Given task:
Copy the entries below exactly, starting at the line containing "Given: Like the video with the heart icon" and ending after the line containing "will tap(609, 672).".

Extracted data:
§ §

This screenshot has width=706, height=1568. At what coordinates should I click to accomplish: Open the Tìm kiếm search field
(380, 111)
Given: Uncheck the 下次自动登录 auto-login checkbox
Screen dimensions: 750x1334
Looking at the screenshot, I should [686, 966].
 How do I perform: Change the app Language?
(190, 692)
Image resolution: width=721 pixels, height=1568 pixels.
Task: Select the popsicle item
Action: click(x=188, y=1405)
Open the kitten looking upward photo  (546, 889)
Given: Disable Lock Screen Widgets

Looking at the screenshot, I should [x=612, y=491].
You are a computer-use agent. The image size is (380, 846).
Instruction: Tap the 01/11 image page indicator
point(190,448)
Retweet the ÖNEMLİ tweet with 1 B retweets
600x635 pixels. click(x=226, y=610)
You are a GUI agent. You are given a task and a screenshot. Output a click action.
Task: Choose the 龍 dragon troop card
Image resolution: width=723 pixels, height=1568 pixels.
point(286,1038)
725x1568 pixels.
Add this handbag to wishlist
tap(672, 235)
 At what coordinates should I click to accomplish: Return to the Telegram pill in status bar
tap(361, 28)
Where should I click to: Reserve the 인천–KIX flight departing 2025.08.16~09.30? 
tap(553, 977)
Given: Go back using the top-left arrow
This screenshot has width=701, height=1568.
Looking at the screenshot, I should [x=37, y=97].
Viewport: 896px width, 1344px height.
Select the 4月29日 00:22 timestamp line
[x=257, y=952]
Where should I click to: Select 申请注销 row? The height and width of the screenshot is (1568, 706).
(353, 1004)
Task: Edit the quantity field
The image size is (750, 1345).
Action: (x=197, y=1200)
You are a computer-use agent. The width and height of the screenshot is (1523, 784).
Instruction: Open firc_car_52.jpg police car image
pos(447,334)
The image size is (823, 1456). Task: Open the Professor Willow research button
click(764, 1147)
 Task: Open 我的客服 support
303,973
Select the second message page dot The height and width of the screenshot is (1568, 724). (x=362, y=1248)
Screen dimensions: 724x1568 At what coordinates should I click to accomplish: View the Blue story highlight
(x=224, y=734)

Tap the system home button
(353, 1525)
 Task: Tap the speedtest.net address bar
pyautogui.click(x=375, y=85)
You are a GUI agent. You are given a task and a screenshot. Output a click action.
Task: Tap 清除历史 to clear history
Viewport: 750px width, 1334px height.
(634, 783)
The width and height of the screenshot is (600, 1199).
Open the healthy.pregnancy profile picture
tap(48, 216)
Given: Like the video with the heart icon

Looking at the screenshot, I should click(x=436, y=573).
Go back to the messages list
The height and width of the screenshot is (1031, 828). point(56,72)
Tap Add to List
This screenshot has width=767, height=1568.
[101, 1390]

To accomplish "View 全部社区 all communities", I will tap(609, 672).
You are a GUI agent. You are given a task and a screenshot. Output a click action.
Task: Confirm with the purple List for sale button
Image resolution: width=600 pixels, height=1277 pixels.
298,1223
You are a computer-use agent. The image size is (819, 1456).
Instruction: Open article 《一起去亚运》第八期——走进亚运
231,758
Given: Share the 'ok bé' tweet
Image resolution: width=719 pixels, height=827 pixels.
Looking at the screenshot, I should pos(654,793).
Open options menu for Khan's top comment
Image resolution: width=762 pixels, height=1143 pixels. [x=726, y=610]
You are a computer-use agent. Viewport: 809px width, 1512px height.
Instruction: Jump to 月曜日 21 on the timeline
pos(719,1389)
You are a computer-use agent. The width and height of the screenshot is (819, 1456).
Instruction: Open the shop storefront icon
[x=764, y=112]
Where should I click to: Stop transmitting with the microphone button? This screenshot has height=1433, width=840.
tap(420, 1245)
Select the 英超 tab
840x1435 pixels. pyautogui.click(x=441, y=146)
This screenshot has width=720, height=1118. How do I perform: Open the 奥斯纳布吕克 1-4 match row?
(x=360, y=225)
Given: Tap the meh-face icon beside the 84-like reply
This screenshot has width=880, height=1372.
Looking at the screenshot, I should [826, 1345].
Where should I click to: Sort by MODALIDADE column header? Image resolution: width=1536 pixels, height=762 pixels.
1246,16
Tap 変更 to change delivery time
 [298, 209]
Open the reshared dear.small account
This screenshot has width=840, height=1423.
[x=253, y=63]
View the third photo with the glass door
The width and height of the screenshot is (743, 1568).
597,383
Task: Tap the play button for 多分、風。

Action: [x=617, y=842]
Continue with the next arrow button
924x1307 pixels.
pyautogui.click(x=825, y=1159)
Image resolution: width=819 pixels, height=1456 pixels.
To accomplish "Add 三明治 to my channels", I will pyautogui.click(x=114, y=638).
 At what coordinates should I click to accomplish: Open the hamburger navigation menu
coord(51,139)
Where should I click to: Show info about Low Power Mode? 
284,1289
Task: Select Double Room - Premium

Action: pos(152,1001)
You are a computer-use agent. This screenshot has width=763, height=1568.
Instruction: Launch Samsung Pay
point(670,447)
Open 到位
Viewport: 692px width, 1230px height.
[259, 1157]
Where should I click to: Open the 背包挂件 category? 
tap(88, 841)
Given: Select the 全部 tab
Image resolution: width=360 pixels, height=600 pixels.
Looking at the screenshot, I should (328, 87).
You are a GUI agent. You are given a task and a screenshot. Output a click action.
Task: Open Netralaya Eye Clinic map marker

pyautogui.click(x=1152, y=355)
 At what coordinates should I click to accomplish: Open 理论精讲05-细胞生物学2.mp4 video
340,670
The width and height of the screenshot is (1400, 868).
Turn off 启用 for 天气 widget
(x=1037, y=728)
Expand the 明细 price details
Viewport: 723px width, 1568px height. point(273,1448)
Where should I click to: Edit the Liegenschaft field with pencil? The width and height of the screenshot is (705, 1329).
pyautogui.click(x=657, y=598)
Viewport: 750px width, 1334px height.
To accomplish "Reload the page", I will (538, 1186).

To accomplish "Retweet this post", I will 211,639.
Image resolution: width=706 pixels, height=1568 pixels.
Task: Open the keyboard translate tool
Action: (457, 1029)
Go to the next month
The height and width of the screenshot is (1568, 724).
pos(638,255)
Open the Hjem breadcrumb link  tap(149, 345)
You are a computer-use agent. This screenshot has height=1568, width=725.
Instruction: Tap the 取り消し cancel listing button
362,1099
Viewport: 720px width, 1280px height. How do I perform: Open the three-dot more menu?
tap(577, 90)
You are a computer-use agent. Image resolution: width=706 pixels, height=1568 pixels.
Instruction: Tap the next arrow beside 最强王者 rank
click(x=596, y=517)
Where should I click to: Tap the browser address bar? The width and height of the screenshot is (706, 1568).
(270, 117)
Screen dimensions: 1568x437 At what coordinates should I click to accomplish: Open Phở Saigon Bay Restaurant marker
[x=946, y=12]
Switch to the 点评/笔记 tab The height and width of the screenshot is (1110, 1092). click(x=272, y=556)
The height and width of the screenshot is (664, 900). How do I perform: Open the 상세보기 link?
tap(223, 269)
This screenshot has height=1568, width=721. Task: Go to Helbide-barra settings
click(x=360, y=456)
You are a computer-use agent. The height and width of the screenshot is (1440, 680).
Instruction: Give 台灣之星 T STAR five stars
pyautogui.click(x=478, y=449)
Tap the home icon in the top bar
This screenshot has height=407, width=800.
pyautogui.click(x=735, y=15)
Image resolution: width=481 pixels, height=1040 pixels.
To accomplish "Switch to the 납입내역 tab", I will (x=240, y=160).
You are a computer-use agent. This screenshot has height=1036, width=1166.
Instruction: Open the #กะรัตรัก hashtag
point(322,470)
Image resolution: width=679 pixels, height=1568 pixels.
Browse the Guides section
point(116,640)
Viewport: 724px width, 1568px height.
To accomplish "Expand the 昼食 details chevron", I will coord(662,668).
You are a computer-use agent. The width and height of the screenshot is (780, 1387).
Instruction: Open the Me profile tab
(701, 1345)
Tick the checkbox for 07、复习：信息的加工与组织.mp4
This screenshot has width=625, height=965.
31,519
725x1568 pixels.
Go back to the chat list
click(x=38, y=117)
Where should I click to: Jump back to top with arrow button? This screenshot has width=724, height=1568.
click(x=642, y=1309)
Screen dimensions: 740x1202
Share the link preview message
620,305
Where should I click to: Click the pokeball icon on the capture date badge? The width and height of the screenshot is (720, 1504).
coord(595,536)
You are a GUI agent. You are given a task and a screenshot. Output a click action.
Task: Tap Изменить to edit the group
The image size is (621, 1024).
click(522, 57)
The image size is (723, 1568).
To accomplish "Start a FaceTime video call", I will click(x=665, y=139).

§ §

Answer for this exercise:
Given: Like the video with the heart icon

Looking at the screenshot, I should click(x=436, y=573).
Go back to the messages list
The height and width of the screenshot is (1031, 828). point(56,72)
Tap Add to List
This screenshot has width=767, height=1568.
[101, 1390]

To accomplish "View 全部社区 all communities", I will tap(609, 672).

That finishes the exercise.